Our system of pleading is far too complicated and unnecessary. Thanks to an initiative of the noble and learned Lord the Lord Advocate, we now have commercial case rules that allow the speedy resolution of disputes. It is absurd that complicated commercial disputes do not require, by our rules, the complicated pleadings that we require for a road traffic accident.
It is absurd that an employer should be allowed to force the other side to prove the occurrence of an accident at work, or that the employee was injured in that accident, when the employer is the hospital, the person injured is a senior nurse and the injury was
It is absurd to have experts brought to Edinburgh to give evidence when they do not know what other experts are going to say. It is a waste of time and money, and that alleged "justice by ambush" is not the best way of getting at the truth. Expert witnesses are usually people of high qualification and integrity. To ask them to consider a view apparently different from their own, without notice and without an opportunity to look up references, is not the best way to get the considered view of, say, a consultant neurosurgeon.
As another example of how our procedure slows up disposal, we are pleased in Scotland if we can dispose of a child abduction case in the Court of Session in six months. That happens only if the court insists again and again on forcing progress. But we have no right to be pleased about that, because Article 11 of the Hague Convention suggests that the requesting state should complain if the matter is not dealt with within six weeks.
We have an absurd procedure whereby the appeal court listens to counsel reading out solemnly for days on end, to three judges who have read the evidence, the evidence that has been heard previously. The judges can do that quicker before the case even starts. That is an absurd waste of money. We require to change our procedures so that judges have an interventionist role and do not act merely as referees. We should have a procedure that insists upon the fullest possible disclosure of the evidence supporting each side's case so that the real issue in dispute can be identified and decided.

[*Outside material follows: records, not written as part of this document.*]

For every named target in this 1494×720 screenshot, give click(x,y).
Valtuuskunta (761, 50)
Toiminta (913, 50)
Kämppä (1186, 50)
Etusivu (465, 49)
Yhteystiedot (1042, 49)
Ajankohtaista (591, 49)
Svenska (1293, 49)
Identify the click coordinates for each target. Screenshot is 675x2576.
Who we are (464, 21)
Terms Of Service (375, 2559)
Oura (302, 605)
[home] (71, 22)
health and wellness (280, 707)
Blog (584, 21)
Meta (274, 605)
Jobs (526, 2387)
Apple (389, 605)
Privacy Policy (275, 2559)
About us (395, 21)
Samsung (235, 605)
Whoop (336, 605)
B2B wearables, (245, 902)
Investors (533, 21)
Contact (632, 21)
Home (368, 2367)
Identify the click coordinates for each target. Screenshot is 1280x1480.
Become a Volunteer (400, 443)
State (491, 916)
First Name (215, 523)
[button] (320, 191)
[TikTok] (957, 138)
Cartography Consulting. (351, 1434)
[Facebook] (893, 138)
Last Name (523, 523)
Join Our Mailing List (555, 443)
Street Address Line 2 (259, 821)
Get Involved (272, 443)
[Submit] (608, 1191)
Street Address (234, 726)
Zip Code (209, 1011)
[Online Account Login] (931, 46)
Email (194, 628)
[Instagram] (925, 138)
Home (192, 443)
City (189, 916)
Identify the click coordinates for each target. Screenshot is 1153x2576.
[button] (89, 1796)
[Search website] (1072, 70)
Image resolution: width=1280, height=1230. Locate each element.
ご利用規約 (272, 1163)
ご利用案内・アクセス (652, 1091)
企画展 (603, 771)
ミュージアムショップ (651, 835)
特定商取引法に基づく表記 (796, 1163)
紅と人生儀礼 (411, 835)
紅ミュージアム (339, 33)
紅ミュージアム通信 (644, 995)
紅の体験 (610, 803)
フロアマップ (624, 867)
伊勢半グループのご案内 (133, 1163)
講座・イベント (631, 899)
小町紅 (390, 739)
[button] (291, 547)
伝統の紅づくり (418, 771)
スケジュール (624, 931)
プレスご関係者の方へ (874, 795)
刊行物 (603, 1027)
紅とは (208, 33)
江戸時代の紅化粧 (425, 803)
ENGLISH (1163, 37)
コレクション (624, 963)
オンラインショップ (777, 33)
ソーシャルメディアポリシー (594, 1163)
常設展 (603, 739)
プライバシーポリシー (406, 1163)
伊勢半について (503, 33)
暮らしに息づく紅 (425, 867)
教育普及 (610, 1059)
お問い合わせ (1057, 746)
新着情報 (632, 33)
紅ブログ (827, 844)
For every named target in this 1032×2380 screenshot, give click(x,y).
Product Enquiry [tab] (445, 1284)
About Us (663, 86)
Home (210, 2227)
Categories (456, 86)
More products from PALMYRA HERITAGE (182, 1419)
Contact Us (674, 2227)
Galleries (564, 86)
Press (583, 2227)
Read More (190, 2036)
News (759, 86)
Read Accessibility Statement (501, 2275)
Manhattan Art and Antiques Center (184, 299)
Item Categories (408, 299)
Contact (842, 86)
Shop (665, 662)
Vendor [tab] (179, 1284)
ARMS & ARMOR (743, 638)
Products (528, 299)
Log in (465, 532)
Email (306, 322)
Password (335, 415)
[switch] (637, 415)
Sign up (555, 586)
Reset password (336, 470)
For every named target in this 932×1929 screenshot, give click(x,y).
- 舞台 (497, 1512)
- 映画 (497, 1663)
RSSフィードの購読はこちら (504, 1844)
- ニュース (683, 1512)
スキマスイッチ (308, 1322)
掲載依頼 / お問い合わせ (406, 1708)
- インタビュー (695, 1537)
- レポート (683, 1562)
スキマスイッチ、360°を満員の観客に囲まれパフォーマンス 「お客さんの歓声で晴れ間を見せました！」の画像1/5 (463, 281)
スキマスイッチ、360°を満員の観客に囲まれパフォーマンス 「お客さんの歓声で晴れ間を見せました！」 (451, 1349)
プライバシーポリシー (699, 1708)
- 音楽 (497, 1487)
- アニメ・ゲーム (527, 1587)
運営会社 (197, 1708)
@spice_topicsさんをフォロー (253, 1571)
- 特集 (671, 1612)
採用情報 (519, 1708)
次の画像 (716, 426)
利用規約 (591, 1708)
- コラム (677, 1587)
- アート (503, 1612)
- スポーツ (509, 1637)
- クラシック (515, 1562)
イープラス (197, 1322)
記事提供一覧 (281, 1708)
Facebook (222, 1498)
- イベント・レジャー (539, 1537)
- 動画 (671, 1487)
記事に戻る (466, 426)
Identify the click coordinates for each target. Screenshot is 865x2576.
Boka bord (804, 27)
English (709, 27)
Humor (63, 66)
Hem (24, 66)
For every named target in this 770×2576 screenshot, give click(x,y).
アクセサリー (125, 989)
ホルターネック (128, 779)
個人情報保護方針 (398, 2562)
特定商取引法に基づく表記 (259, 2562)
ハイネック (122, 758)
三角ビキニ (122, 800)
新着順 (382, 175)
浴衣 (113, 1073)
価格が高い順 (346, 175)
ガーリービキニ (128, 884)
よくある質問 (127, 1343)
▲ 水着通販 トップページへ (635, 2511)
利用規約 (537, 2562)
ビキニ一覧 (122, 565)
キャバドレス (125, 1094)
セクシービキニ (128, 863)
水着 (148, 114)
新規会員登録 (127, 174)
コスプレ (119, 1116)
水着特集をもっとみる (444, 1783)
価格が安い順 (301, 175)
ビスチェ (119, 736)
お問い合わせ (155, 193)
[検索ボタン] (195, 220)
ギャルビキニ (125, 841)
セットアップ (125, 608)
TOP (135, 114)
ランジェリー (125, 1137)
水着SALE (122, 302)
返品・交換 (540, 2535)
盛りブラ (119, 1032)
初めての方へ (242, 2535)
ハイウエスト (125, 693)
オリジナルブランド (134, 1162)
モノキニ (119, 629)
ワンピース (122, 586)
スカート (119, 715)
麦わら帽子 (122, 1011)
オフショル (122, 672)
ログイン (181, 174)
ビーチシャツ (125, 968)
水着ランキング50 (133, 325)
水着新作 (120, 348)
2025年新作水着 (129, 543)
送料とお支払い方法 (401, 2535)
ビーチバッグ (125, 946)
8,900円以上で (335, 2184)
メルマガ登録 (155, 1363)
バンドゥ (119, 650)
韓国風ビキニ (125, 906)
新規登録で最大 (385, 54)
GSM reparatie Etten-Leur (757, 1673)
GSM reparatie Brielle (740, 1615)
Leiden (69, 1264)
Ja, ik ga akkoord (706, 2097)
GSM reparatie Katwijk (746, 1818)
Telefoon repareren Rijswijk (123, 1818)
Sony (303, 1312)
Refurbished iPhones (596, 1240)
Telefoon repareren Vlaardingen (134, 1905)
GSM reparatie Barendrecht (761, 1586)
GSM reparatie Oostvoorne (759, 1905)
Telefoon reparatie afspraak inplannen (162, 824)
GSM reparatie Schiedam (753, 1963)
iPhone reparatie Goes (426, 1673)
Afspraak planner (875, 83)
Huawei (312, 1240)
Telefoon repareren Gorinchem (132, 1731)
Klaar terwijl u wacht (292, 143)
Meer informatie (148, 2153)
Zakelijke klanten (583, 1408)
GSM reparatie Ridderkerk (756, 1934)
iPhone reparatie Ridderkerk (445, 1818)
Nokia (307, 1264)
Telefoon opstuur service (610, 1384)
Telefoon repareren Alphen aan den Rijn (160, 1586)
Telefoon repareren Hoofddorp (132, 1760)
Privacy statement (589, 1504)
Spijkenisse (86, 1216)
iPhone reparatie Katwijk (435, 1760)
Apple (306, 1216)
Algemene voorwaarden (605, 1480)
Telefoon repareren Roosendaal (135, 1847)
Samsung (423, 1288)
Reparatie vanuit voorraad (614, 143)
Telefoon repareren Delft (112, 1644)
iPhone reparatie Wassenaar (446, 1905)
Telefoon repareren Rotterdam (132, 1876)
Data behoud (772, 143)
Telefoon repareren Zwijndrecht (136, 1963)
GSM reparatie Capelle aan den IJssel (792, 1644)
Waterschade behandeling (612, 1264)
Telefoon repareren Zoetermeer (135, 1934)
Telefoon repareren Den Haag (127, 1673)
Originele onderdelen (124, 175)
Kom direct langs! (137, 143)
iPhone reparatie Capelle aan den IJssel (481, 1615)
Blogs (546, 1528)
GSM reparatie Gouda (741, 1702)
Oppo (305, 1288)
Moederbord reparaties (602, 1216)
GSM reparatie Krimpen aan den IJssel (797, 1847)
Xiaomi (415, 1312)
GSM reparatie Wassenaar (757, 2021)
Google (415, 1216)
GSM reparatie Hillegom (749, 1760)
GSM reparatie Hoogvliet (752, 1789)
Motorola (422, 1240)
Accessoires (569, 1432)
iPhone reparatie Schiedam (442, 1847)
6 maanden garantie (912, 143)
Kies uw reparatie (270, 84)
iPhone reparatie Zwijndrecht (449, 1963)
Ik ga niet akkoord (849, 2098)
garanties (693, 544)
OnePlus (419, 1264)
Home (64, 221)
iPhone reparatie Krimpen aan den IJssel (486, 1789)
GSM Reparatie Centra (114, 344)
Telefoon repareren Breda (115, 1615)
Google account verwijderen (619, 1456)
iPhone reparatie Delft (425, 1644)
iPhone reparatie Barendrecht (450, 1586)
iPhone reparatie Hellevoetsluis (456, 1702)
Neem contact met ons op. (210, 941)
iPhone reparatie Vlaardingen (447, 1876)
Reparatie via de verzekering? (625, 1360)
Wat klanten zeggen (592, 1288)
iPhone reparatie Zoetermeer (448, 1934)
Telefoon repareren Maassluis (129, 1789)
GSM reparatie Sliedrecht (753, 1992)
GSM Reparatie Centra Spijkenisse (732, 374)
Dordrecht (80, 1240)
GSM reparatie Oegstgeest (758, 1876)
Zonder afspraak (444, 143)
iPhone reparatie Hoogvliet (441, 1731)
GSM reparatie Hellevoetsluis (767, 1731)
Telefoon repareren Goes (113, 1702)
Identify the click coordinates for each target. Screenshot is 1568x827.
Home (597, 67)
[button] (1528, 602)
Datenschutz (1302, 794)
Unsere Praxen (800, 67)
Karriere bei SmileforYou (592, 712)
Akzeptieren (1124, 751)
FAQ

That type of cards-on-the-table approach is, and has been for many years, the English approach. It is now the approach in the sheriff court in Scotland. As a result of the insistence of the noble and learned Lord the Lord Advocate, it is now the approach for commercial cases in the Court of Session. We must have changes, but unfortunately the only way that I can see we can have changes is by legislation, or, at the very least, by the Lord Advocate securing the appointment of a person or committee to take a radical look at our procedure. The noble and learned Lord the Lord Chancellor has appointed the noble and learned Lord, Lord Woolf, to do a similar job for England. We have no equivalent. I urge the Government to consider at least that. It is no pleasure for me to have to suggest that on this issue England and Wales are so far ahead of Scotland. I earnestly hope that steps will be taken to ensure that the College of Justice in Scotland regains its proper standing.